_GIVEN ENTRIES_
● ● ●

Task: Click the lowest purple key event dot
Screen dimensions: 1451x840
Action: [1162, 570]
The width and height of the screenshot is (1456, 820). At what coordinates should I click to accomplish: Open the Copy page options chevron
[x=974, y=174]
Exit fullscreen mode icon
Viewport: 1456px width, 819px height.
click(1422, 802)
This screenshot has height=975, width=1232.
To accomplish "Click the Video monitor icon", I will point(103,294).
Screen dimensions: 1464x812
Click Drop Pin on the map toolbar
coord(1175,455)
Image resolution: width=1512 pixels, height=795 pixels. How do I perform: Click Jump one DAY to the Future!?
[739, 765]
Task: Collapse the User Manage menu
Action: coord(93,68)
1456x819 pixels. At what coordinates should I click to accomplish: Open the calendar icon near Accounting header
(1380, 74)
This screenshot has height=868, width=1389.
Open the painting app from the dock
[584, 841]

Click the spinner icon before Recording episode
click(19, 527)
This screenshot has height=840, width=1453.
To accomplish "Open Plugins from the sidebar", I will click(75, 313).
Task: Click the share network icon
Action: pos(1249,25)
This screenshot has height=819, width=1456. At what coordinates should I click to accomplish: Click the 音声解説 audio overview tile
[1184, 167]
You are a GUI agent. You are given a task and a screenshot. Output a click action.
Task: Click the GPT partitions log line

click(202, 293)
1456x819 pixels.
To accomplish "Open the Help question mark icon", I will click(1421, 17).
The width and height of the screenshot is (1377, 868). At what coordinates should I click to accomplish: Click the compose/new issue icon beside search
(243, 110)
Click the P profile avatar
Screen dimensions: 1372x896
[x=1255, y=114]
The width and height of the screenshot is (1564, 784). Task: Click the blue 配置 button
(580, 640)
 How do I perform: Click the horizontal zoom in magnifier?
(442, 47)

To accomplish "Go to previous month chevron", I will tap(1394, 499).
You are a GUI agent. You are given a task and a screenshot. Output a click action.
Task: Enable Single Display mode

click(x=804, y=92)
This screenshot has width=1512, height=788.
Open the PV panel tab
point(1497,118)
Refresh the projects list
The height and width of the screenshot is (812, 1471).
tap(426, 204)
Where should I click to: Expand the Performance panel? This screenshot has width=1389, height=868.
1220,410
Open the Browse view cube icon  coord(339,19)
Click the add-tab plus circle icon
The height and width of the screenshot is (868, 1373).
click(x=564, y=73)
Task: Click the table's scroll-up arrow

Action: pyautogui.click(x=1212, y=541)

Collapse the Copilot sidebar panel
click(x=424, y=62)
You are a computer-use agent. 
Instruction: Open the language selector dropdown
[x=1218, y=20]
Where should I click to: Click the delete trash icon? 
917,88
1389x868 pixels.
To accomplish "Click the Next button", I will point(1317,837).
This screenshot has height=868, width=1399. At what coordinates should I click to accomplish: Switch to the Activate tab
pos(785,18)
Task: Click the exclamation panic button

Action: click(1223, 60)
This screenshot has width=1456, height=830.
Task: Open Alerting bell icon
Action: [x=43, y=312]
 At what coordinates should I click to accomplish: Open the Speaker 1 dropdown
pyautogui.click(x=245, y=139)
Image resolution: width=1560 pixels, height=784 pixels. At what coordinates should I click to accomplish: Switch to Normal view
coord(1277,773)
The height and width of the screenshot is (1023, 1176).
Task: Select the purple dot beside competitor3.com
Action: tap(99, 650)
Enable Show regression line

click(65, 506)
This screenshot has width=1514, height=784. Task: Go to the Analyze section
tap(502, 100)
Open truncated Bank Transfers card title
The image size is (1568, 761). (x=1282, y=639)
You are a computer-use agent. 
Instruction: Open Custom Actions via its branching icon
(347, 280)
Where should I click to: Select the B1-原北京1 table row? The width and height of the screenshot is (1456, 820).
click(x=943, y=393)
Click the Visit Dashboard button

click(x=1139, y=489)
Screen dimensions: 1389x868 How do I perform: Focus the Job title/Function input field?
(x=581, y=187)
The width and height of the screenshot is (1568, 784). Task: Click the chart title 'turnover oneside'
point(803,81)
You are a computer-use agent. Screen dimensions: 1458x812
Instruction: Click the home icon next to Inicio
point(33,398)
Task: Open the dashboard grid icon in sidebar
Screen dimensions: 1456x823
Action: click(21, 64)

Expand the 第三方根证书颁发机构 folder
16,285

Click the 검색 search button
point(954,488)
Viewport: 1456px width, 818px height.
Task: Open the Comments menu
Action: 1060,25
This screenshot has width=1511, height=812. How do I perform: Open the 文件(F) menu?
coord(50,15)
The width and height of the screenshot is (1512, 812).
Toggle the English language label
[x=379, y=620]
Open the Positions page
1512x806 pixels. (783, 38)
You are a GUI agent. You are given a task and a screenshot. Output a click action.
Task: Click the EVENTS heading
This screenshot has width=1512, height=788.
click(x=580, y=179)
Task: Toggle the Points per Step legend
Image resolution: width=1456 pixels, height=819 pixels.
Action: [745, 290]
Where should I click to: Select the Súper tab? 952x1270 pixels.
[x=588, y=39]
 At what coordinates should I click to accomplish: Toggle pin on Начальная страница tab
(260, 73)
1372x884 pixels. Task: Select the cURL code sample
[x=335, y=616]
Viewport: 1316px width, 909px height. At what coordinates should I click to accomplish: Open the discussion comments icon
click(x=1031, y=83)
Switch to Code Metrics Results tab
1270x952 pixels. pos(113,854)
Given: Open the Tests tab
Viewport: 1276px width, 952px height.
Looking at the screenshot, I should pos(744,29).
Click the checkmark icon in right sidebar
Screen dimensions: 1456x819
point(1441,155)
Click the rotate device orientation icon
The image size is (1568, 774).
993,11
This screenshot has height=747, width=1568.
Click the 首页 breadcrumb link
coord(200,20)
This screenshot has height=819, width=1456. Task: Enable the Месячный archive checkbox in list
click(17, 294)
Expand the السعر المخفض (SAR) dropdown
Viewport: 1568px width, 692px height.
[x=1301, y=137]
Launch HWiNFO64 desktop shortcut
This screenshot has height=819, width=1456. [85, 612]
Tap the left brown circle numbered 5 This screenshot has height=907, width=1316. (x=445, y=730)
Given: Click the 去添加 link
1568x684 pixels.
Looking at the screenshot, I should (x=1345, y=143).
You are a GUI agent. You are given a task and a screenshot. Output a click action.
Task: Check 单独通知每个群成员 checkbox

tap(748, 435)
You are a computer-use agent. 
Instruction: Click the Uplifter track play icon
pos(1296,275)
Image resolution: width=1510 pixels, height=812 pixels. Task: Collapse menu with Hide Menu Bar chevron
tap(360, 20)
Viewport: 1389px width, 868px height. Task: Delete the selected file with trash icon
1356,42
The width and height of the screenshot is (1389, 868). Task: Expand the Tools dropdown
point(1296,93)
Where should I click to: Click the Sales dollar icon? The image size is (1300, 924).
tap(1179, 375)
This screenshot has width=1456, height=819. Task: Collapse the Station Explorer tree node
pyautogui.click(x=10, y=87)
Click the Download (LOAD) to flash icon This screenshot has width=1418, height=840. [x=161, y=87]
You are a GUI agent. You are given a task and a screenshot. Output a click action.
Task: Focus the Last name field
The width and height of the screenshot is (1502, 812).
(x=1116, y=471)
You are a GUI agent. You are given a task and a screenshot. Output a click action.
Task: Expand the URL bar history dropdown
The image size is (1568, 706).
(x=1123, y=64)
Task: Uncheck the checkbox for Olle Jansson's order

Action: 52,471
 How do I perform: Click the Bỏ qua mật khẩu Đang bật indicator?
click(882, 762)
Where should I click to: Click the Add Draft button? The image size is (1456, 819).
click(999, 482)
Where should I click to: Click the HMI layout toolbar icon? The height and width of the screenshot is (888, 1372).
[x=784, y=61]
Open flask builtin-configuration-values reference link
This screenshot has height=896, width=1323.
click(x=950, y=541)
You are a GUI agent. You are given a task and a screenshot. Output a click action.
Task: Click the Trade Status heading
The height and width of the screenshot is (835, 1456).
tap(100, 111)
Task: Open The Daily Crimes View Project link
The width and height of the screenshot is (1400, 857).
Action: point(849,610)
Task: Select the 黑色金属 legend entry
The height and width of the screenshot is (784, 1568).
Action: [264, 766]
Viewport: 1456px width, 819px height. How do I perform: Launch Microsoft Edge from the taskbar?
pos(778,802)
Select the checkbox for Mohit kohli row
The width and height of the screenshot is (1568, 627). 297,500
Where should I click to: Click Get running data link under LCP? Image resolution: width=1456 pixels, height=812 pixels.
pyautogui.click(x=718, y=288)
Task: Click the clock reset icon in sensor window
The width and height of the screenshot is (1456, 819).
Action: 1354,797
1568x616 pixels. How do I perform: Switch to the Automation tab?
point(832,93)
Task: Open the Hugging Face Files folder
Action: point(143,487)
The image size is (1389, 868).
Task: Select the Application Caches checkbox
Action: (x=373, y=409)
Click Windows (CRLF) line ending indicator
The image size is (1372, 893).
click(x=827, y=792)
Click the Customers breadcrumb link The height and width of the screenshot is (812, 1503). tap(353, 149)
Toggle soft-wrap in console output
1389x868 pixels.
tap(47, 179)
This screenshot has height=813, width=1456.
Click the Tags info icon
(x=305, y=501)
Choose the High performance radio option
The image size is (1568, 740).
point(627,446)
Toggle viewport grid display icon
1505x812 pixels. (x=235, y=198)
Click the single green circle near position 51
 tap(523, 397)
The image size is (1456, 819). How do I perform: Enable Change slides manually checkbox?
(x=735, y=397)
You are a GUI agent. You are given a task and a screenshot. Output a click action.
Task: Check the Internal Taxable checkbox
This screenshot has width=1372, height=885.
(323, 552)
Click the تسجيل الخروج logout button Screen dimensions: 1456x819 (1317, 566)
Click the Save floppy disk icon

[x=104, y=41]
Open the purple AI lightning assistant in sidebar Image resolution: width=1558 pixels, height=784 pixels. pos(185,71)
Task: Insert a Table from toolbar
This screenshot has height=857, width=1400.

● ● ●

_WHAT THE TASK REQUIRES_
Up to and including the line with "This screenshot has height=975, width=1232.", print every line of the material above, starting from its first line, exactly.

_RESULT FOR THIS TASK_
Task: Click the lowest purple key event dot
Screen dimensions: 1451x840
Action: [1162, 570]
The width and height of the screenshot is (1456, 820). At what coordinates should I click to accomplish: Open the Copy page options chevron
[x=974, y=174]
Exit fullscreen mode icon
Viewport: 1456px width, 819px height.
click(1422, 802)
This screenshot has height=975, width=1232.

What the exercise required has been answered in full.